I got moved forward to 14 weeks today by scan, and i feel better now im past the stage i lost max at :), for me it hasnt been any easier up until now, but im hoping from now on it will get easier. Good luck with future scans :kiss: x

There isnt really any tips or anything except try not to think about it, the one thing i always done was just ask the scan person to tell me first thing straight away if things were ok or not, not to sit looking for ages x


----------



## Lucy1973

Thanks m2a, Yes, the girl last week told me straight away, and trying not to think about it is a good idea, any distraction is welcome! :flower:

Glad you have got to the much safer point in your pregnancy, it must be great to get moved forward! :hugs::kiss:


----------



## LucyJ

I could do with the same advise, I suffered a mmc march of this year got told at our 12 week scan that our little one had died at 10 weeks. I'm now pregnant again and have a scan next week I should be 8 weeks but obviously I know that could changed I'm so scared about it. 

The only thing I can say is try and keep busy in the build up to the scan so you dont have time to think about it, we're away this weekend so have been busy and dont get back home till late monday and our scan is on the tues. A plus side is this scan is in a different place to our last one so I wont have the memories of sitting in the same waiting room just the memory of the scan but I know our 12 week will be at the same place we went in march I just know I will be a mess but my hubby is great such a support.

Take it one day at a time and try not to worry is all I can say (I know easier said than done) and make sure you have plenty of support.

Good luck with everything :hugs:


----------



## Lucy1973

Thanks Lucy, hope your scan goes well next week. :hugs:


----------



## Peril

I have had bad experiences at 9week, 12week and 16week scans!

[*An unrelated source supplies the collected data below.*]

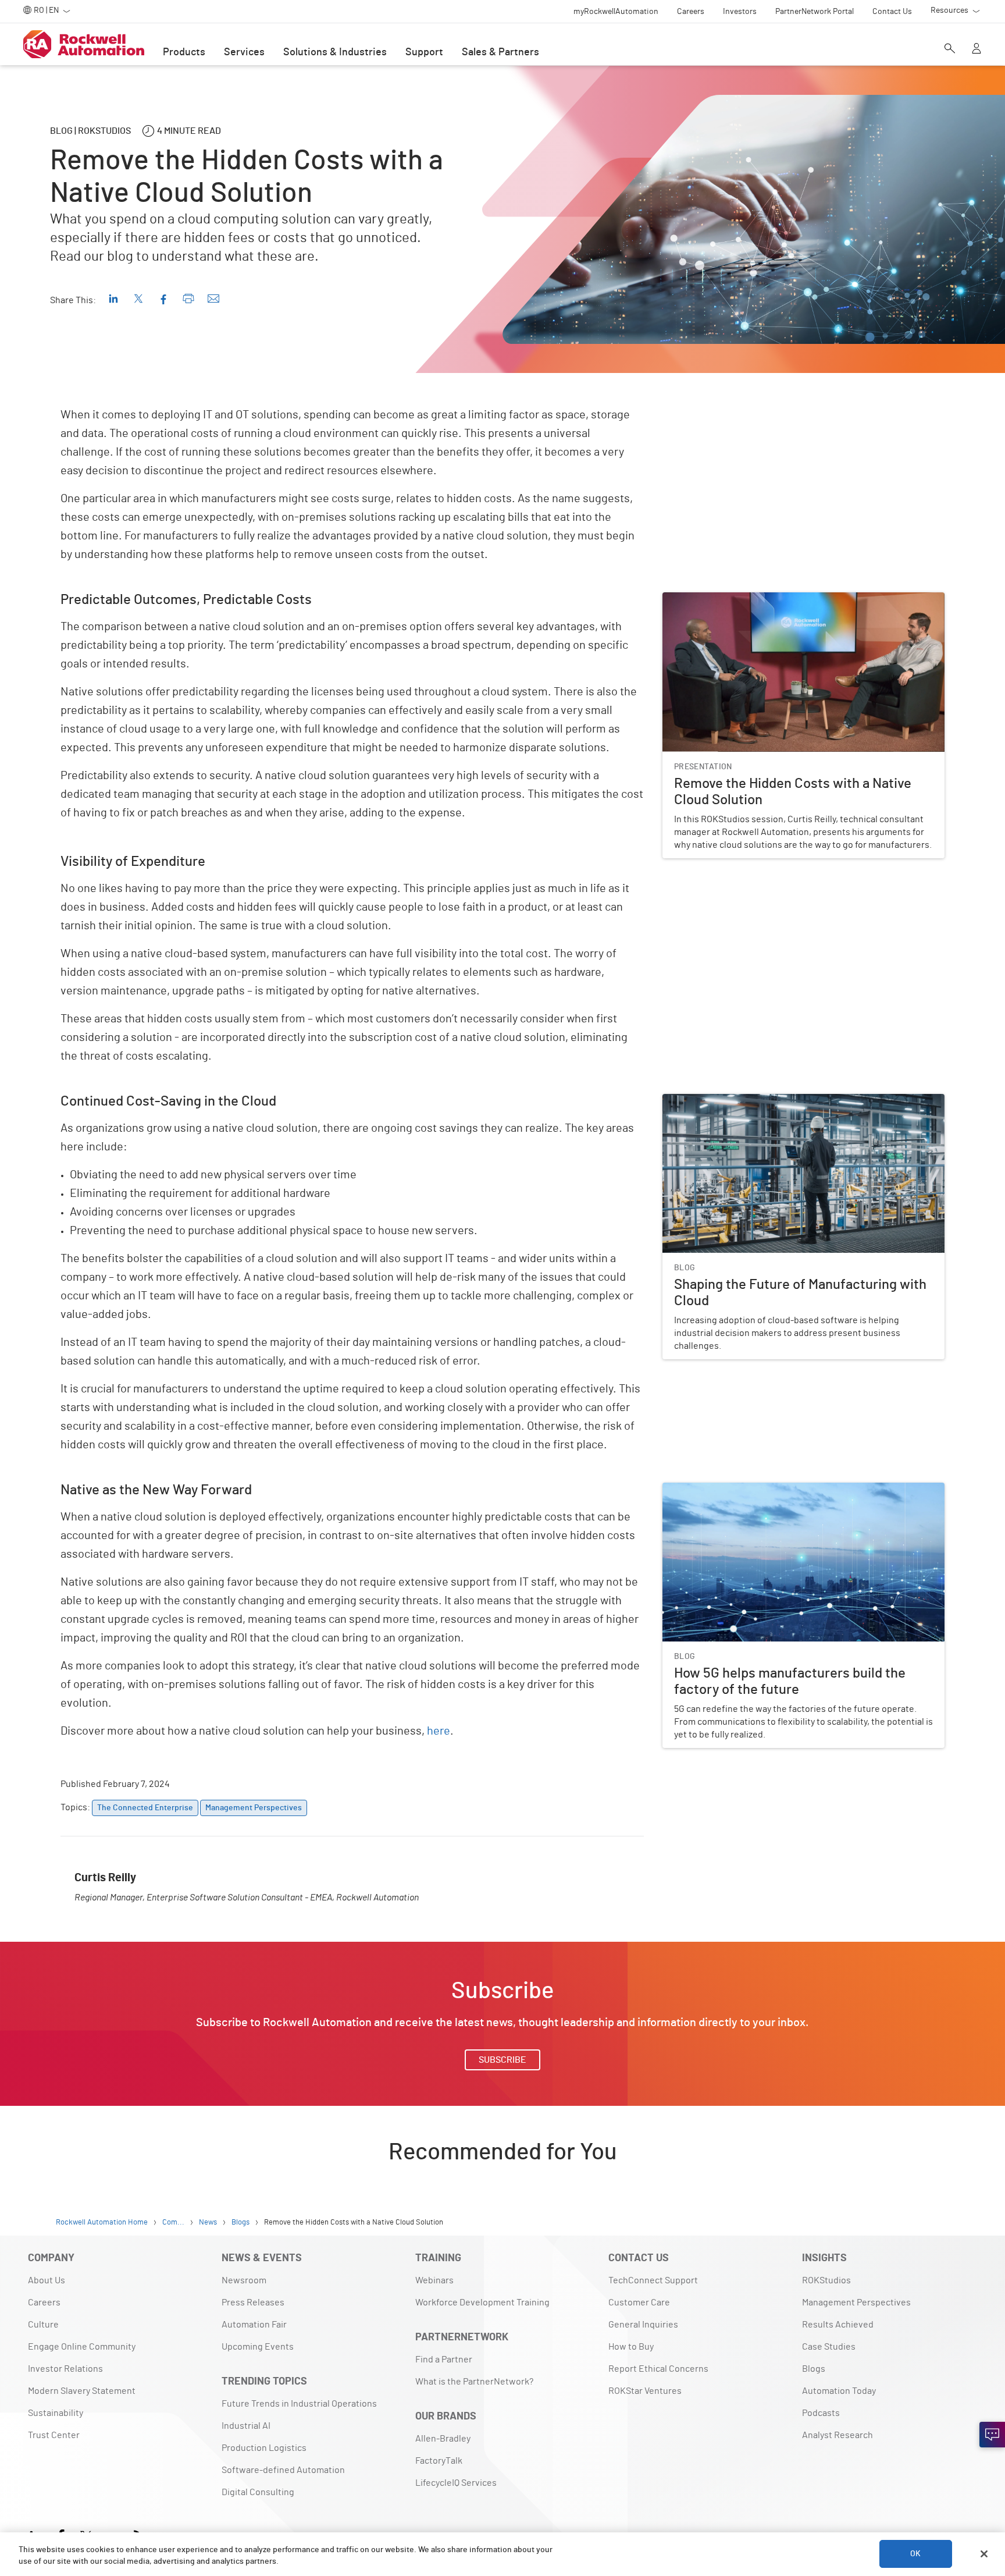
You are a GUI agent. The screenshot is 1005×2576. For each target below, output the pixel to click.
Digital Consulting (258, 2492)
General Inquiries (643, 2324)
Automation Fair (254, 2324)
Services (244, 52)
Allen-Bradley (443, 2438)
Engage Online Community (82, 2346)
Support (424, 52)
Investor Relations (65, 2369)
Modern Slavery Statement (82, 2391)
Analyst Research (837, 2435)
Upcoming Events (258, 2346)
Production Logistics (264, 2448)
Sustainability (55, 2413)
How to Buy (631, 2346)
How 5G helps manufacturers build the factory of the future (782, 1489)
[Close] (984, 2554)
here (438, 1731)
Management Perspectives (856, 2302)
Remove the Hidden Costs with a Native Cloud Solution (773, 599)
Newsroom (244, 2280)
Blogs (813, 2369)
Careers (44, 2302)
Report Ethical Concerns (658, 2369)
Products (184, 52)
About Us (46, 2280)
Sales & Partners (500, 52)
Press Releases (253, 2302)
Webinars (434, 2280)
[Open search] (950, 49)
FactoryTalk (438, 2460)
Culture (43, 2324)
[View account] (976, 49)
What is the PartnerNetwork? (474, 2381)
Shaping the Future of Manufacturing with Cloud (760, 1101)
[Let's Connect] (992, 2434)
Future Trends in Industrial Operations (299, 2403)
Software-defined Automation (283, 2470)
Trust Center (54, 2435)
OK (915, 2554)
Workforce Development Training (482, 2302)
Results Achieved (838, 2324)
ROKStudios (826, 2280)
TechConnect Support (653, 2280)
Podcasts (821, 2413)
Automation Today (839, 2391)
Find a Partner (443, 2359)
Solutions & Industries (335, 52)
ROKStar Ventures (645, 2391)
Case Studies (829, 2346)
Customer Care (639, 2302)
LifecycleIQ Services (456, 2483)
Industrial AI (246, 2426)
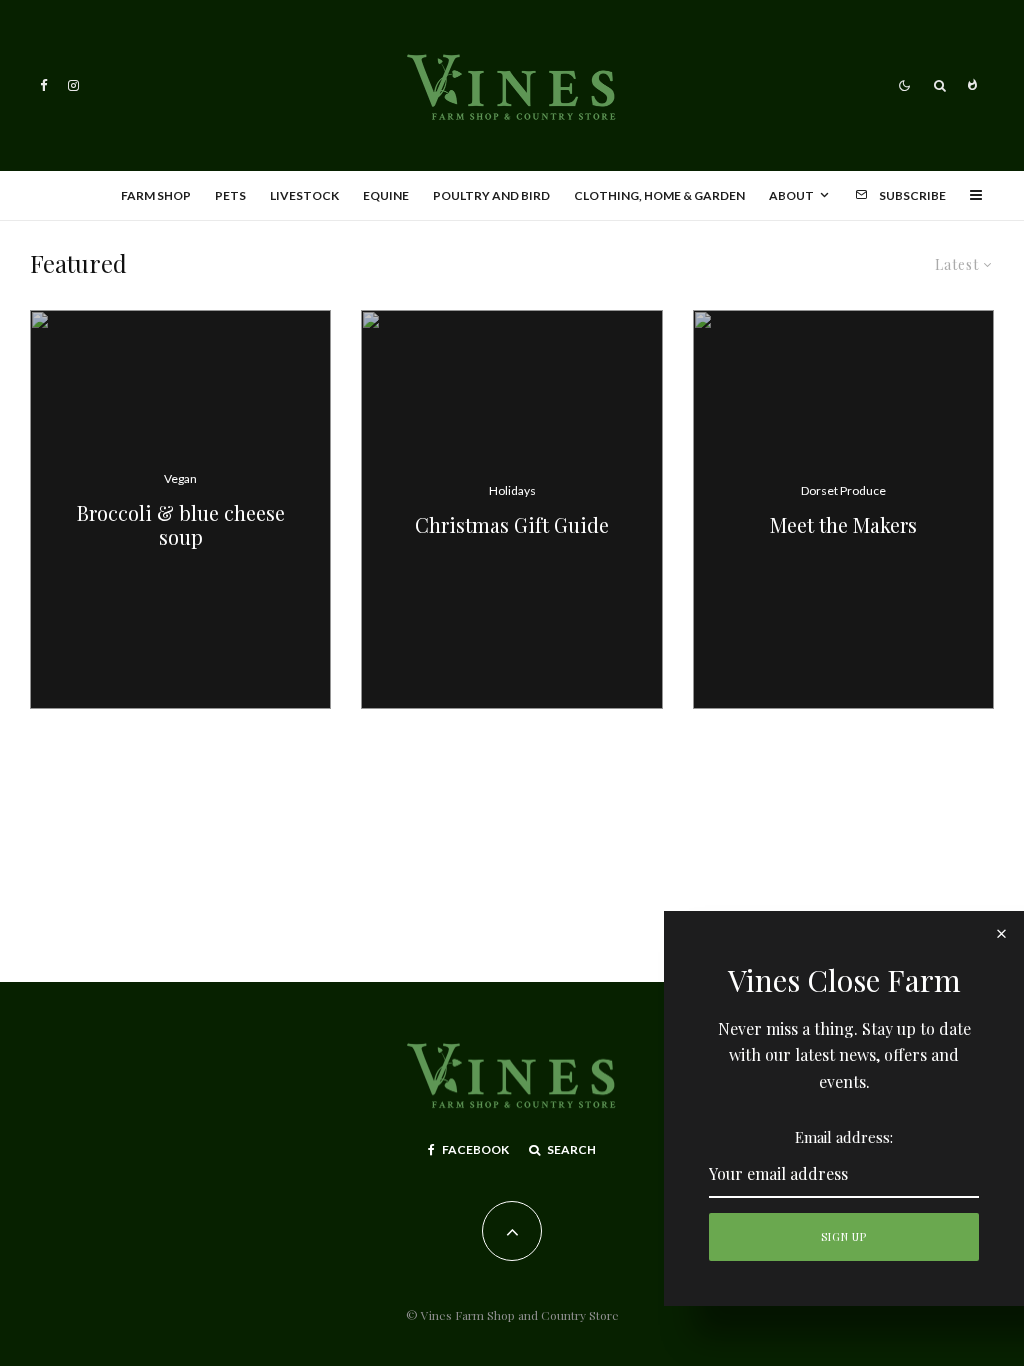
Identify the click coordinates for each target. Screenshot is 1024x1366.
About (791, 195)
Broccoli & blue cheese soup (181, 525)
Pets (230, 195)
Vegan (180, 478)
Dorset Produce (843, 490)
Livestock (304, 195)
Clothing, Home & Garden (659, 195)
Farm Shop (156, 195)
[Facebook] (44, 85)
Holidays (512, 490)
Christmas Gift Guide (512, 525)
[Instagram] (73, 85)
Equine (386, 195)
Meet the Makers (843, 525)
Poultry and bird (491, 195)
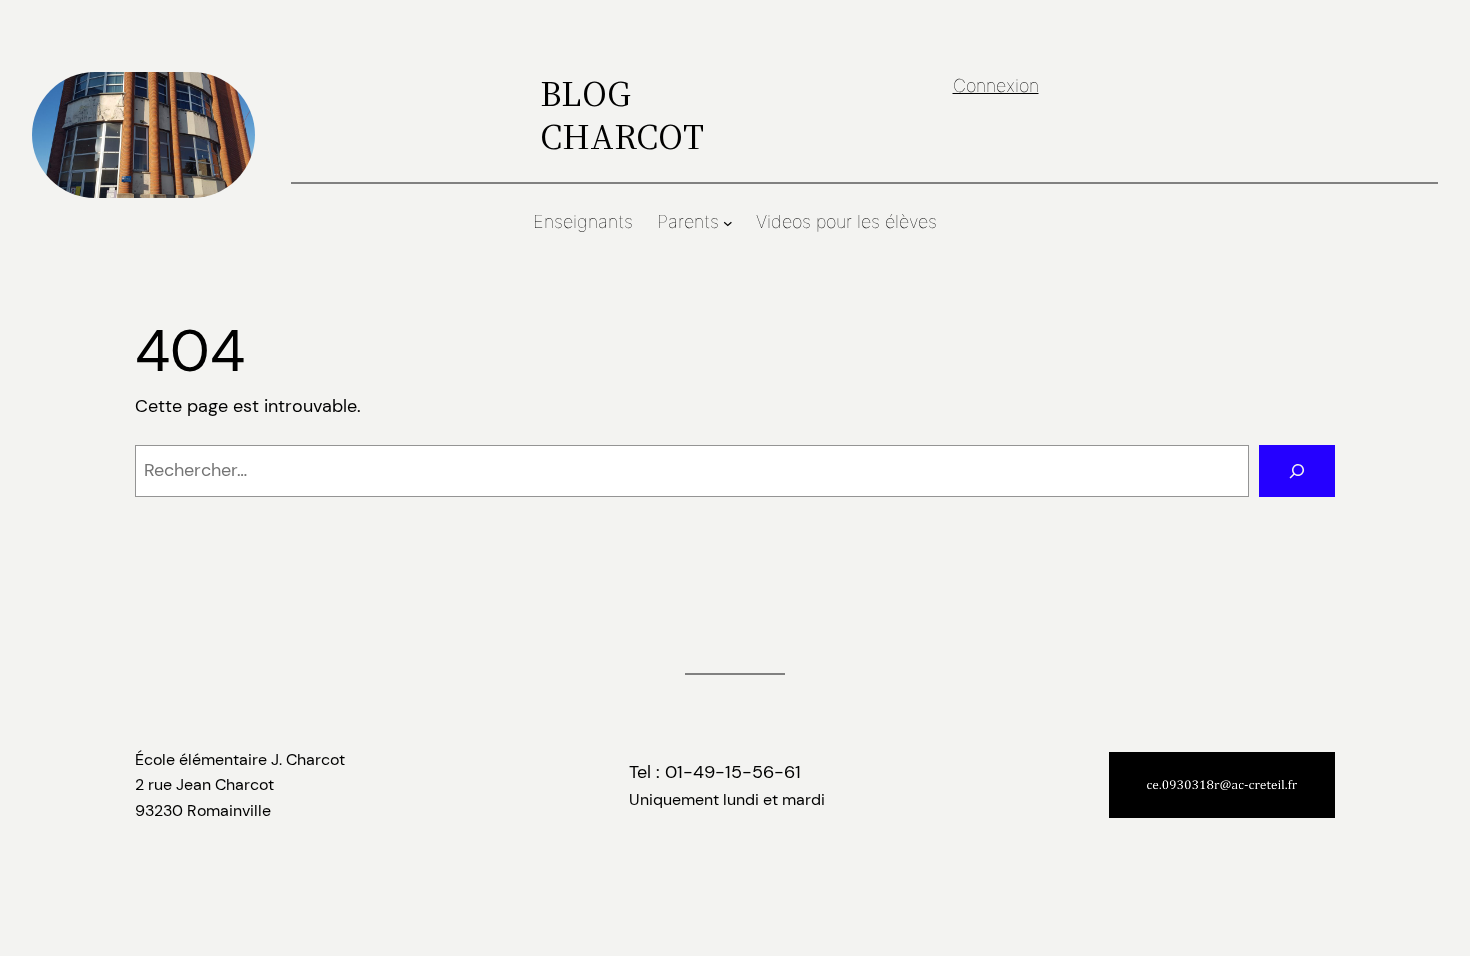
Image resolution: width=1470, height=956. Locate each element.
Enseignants (583, 221)
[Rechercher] (1297, 471)
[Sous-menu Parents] (728, 223)
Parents (688, 221)
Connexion (996, 85)
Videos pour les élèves (846, 221)
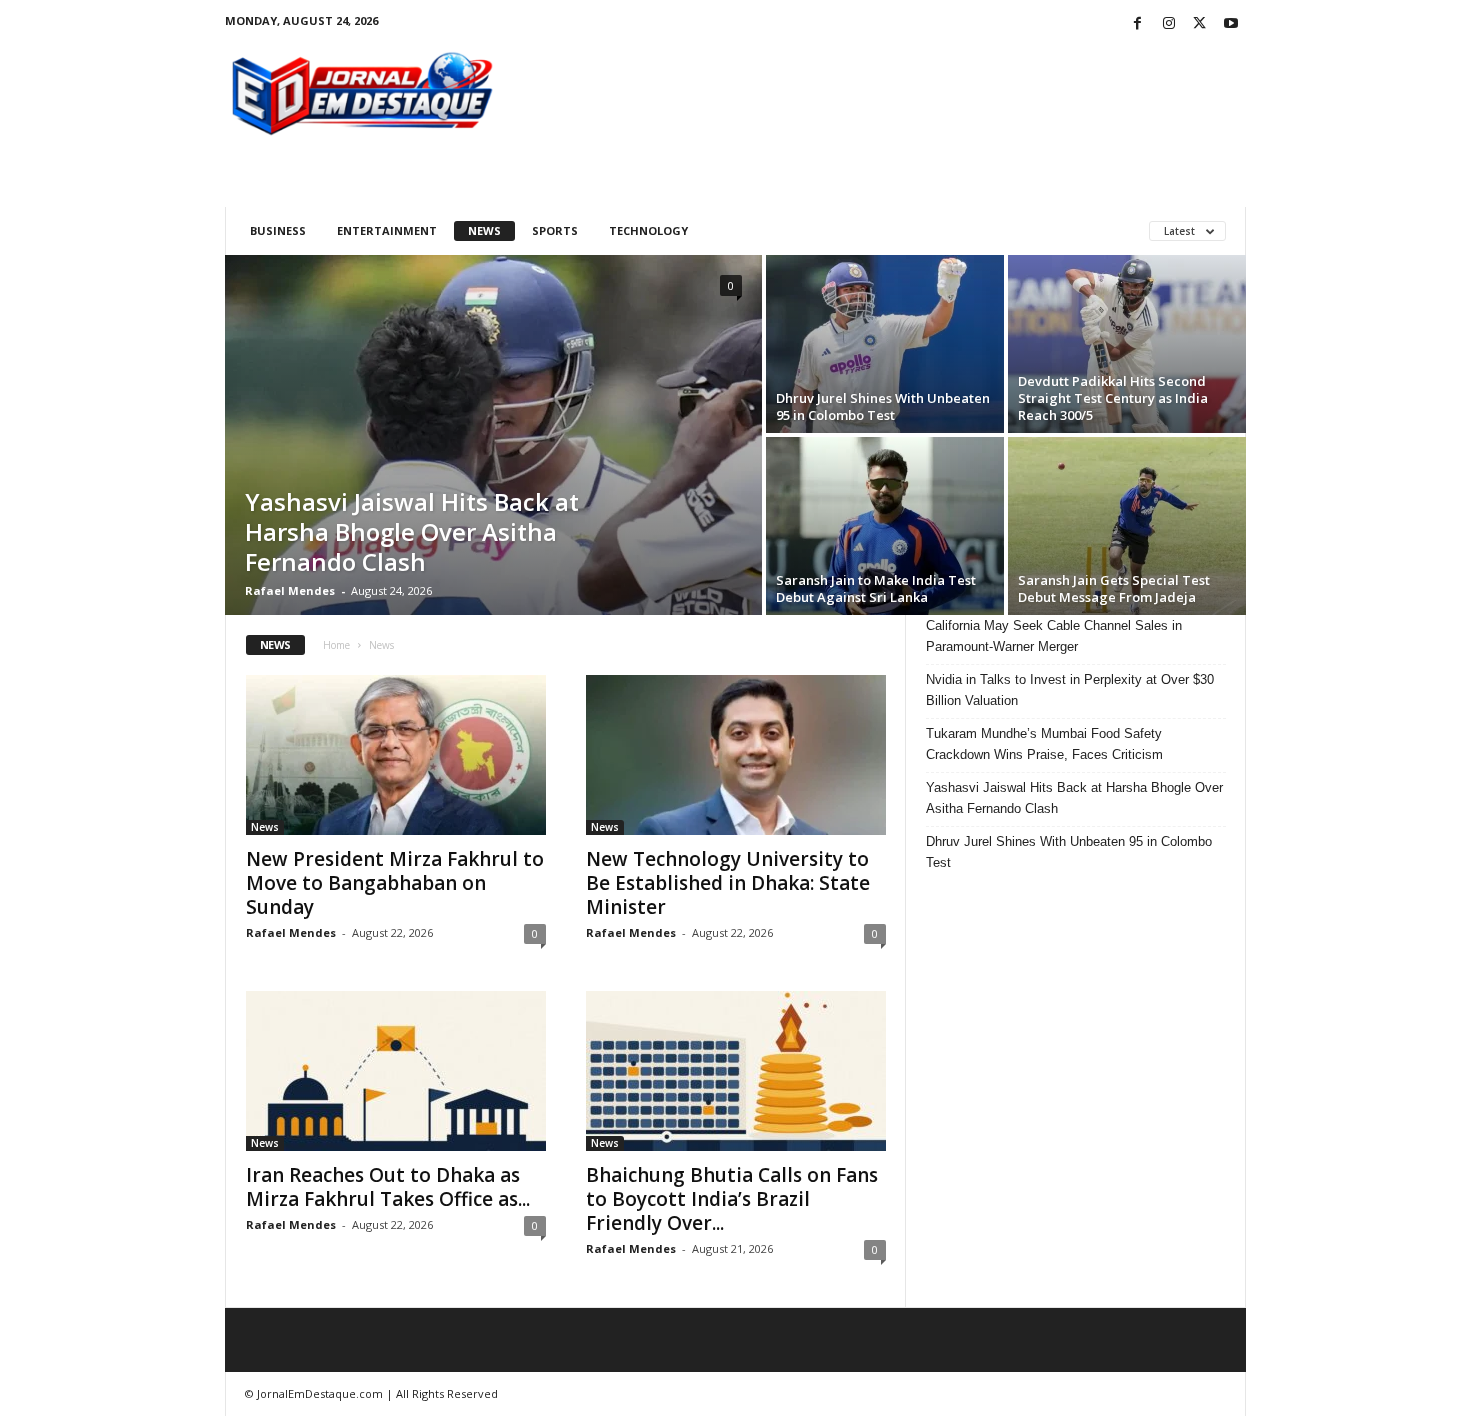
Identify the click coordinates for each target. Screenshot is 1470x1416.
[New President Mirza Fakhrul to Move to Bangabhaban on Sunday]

I am petrified when i go. Though all the staff in the department now know me well, talk to me before hand and try and set me at ease, though they know it doesn't reassure me! They just get me in asap and always give me a running commentary. I hardly speak before hand as i am terrified, and they are so good with me. The first time i went there with my last pregnancy they asked if i didn't speak much english as i was so quiet! lol

I am now 17w 3d and had a scan last monday, all looks well this time, bloods are all normal too. So i am getting hopeful this time, however, i still get extremely anxious as scans approach! I don't think i will ever relax and enjoy this experience to the fullest! 

best wishes and :hugs: Good luck


----------



## Lucy1973

Glad everything is looking good this time Peril. :hugs: Hope everything continues to go well for you and baby this time round. :flower:


----------



## Chilli

Thanks for this thread - I'm dreading any scans and am almost consdiering not having any, just thinking about it makes me want to run to the loo and be sick! Hope none of us have to face any more bad news at scans


----------



## momto4girls

I had my loss at 14weeks. The first few scans I've had done, I've been panicked. But it was bearable. Whats got me is the Doppler. I had an appointment on Friday (at almost 13 weeks) and when my doctor broke out the Doppler, I started getting that "what if" feeling, only to have it immediately soothed by the strong sound of my baby's heart beating. I'm hoping that once I pass 14wks2day (which will be next Wednesday) that I'll be able to relax a tad bit...


----------



## littleblonde

I had a bad scan with my 1st pregnancy that ended in a loss. With my second pregnancy i had bleeding in the 1st trimester and was a nervous wreck in all my scans. Then had varouls small problems and continued to be nervous. In later pregnancy i could feel my girl move and still dreaded the scan just incase. Its such a shame really that the innocents and excitment of pregnaqncy is taken away from us. What i tried to remember was that the outcome of the scan was out of my control and it was a miracle (i was told i couldnt conceive) i was evcen pregnant. I tried to think happy thoughts. In the end all was ok for me. Good luck to you all in your pregnancys. I wish i could say it got easier but i think my eyes where open with everything that could go wrong


----------



## Lucy1973

Its good to know we are not alone....but a shame we can't ever get back the innocence.....hope all of us never have a bad scan again! Hope everyone has a good healthy pregnancy this time. :hugs:


----------



## Lucia

I am feeling anxious as well. Each time I have went to a scan, I have been given bad news - missed miscarriages. I have yet to have a positive experience. I was supposed to have one last week but I just couldn't do it. I was worried that they wouldn't see anything and then make me wait two weeks to come back in and check again (like they did with my last loss). I am now booked to go this Thursday. I will be almost 8 weeks. SO scared.


----------



## Lucy1973

Lucia, I am sorry for your bad scan experiences. 

I had my first ever successful scan last week, and I am sure you will this week. I hope it's completely amazing and you get to see your baby. I waited until 8 weeks too, cancelling a 7 week scan, I am glad I did, it's not too long until the 12 week scan then. 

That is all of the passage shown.